(Saved entries)

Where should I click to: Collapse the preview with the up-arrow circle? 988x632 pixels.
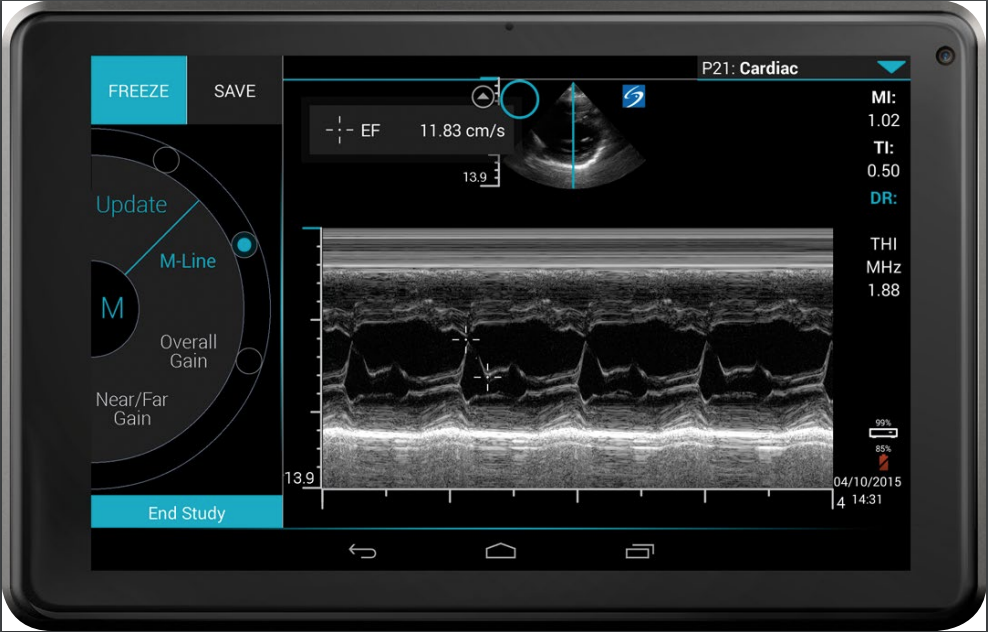483,97
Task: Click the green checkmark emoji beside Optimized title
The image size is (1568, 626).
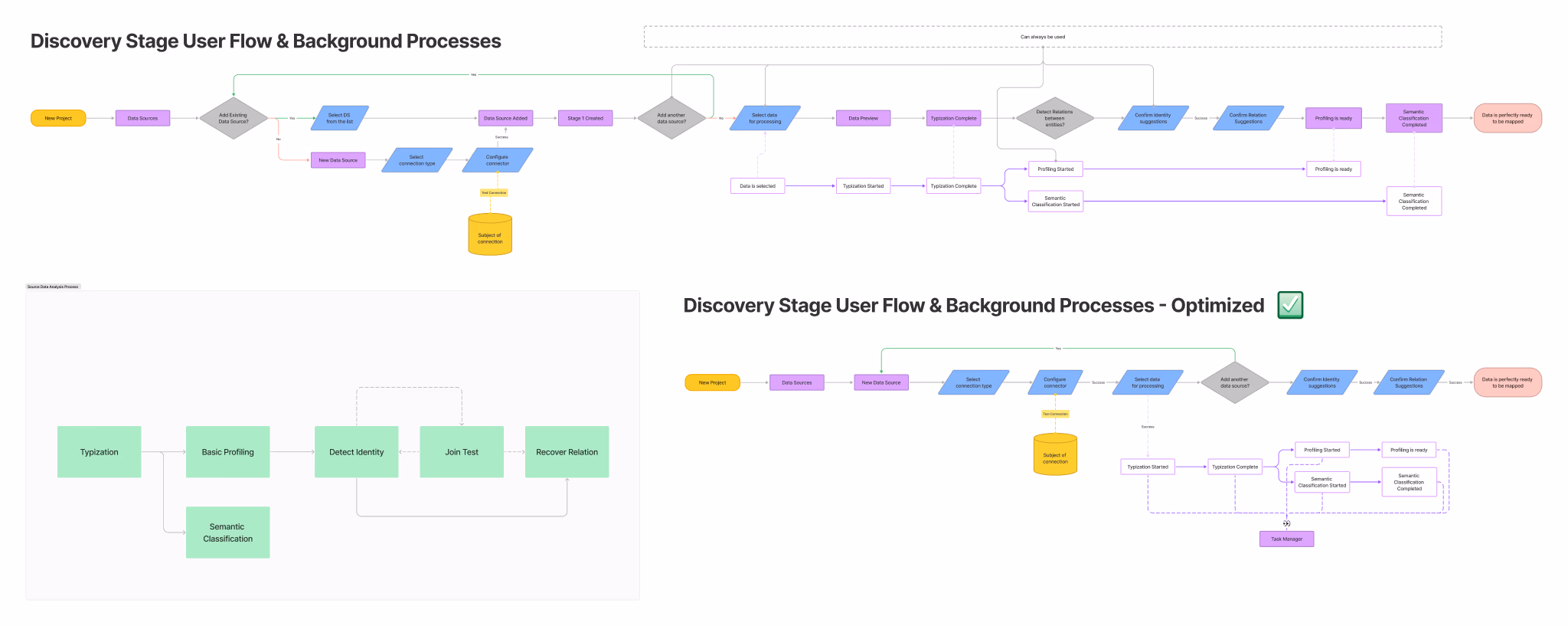Action: (1290, 305)

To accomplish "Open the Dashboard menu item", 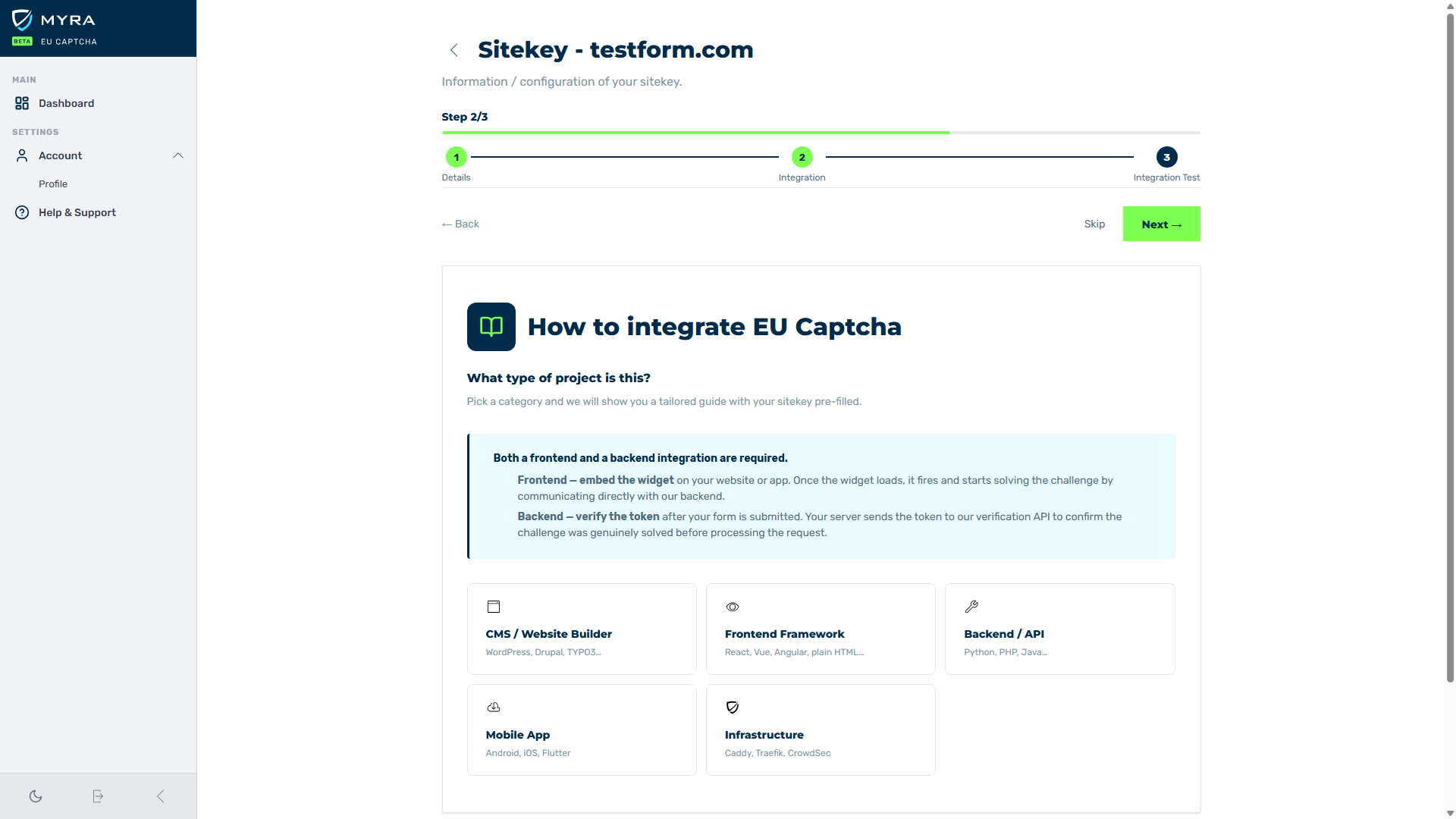I will pos(66,103).
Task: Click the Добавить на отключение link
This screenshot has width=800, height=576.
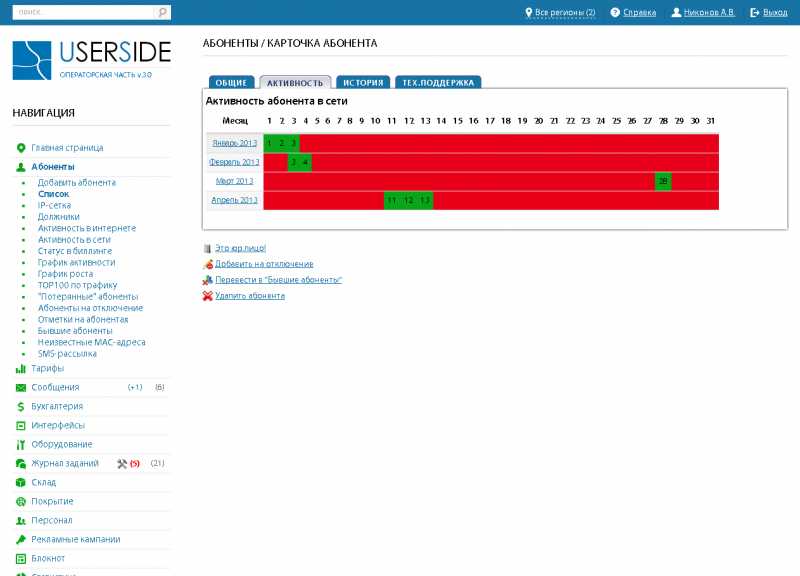Action: 264,264
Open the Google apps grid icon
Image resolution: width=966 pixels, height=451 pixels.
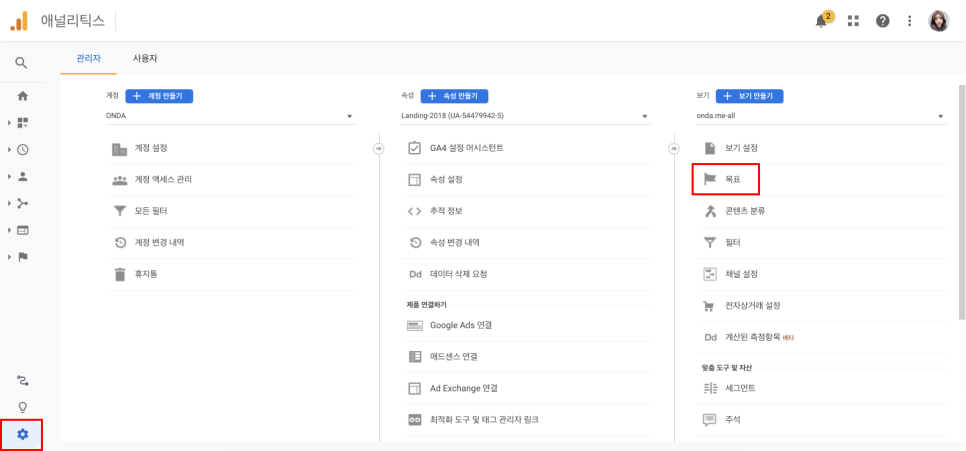pos(853,21)
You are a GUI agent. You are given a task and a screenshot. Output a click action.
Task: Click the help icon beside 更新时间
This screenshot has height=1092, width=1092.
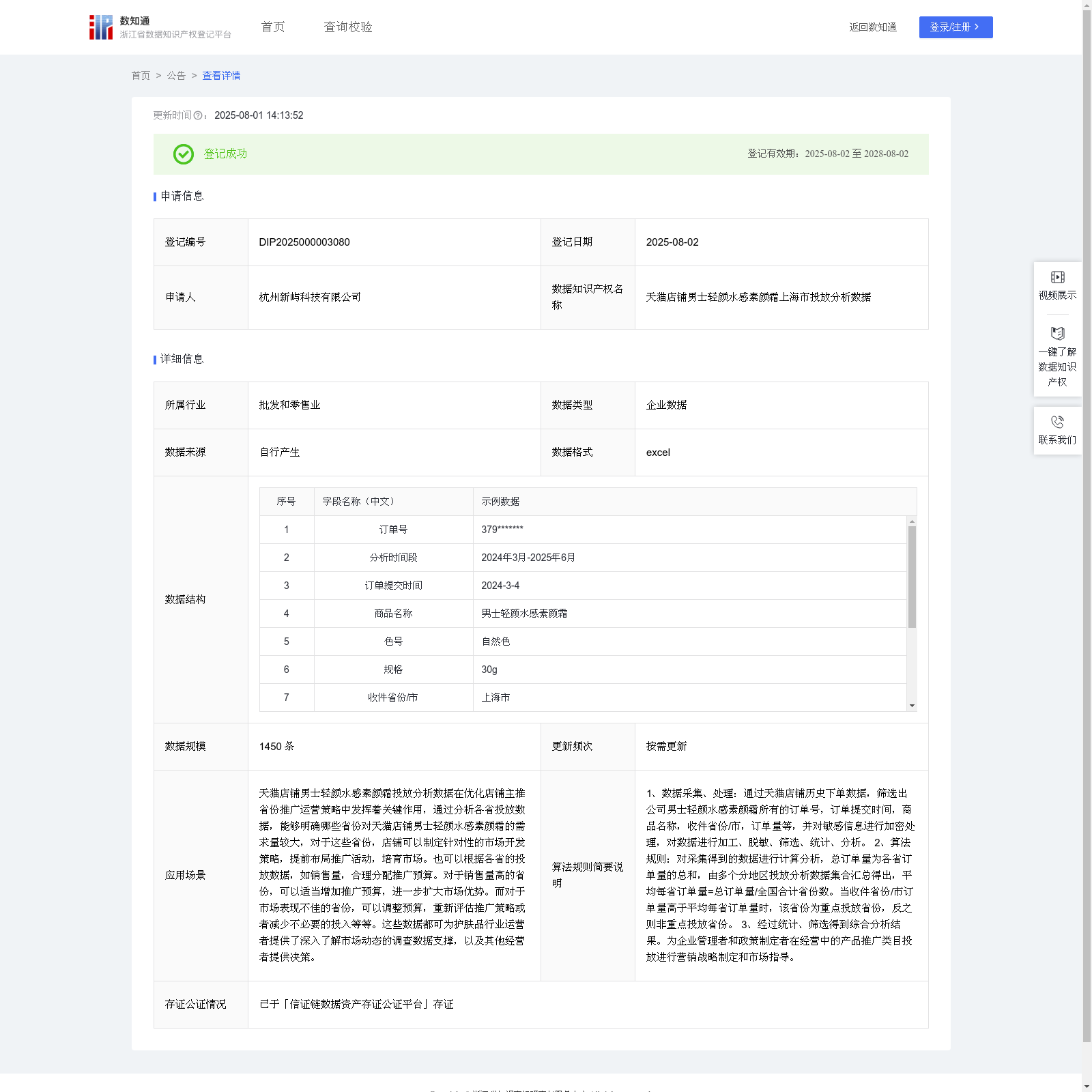tap(198, 116)
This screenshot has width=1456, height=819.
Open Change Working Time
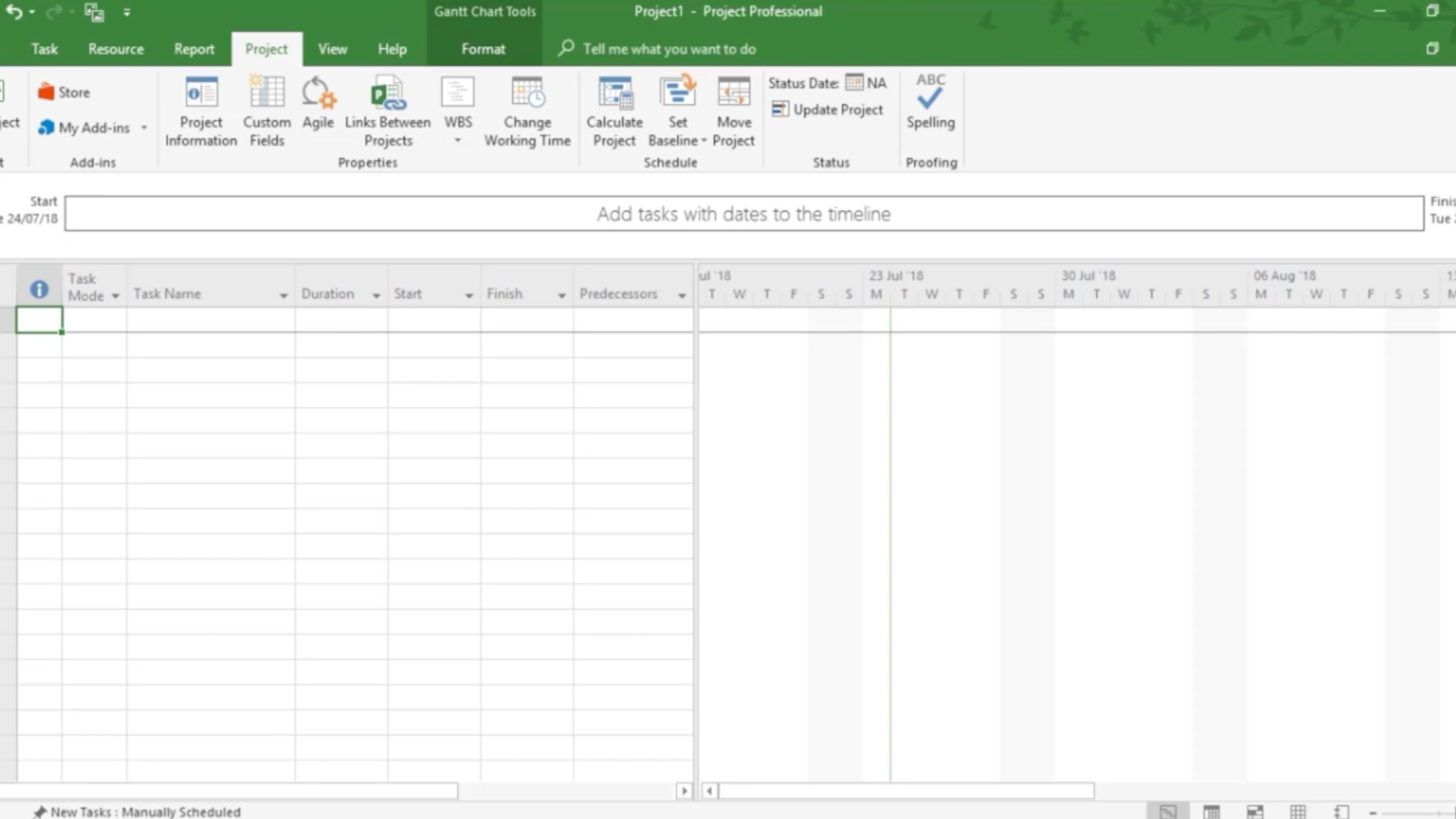527,112

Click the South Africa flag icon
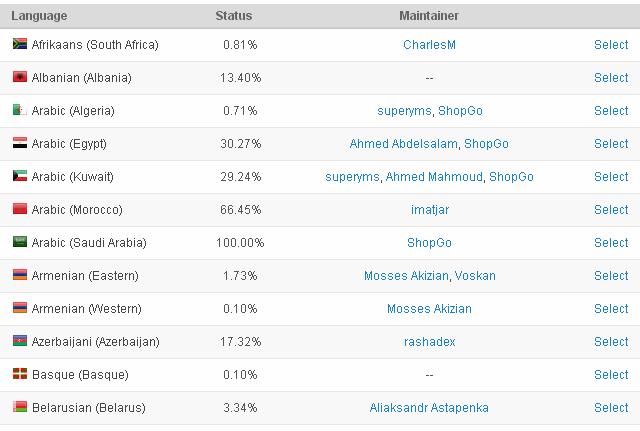tap(19, 45)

→ **What is expected**:
Which lines run from the one holding "This screenshot has height=1092, width=1092." through the end of the records? Reproduce them word for word, both ends included, with no pictures.

→ **Result of the exercise**:
This screenshot has height=1092, width=1092.
tap(198, 116)
This screenshot has width=1456, height=819.
Open Change Working Time
527,112

Click the South Africa flag icon
tap(19, 45)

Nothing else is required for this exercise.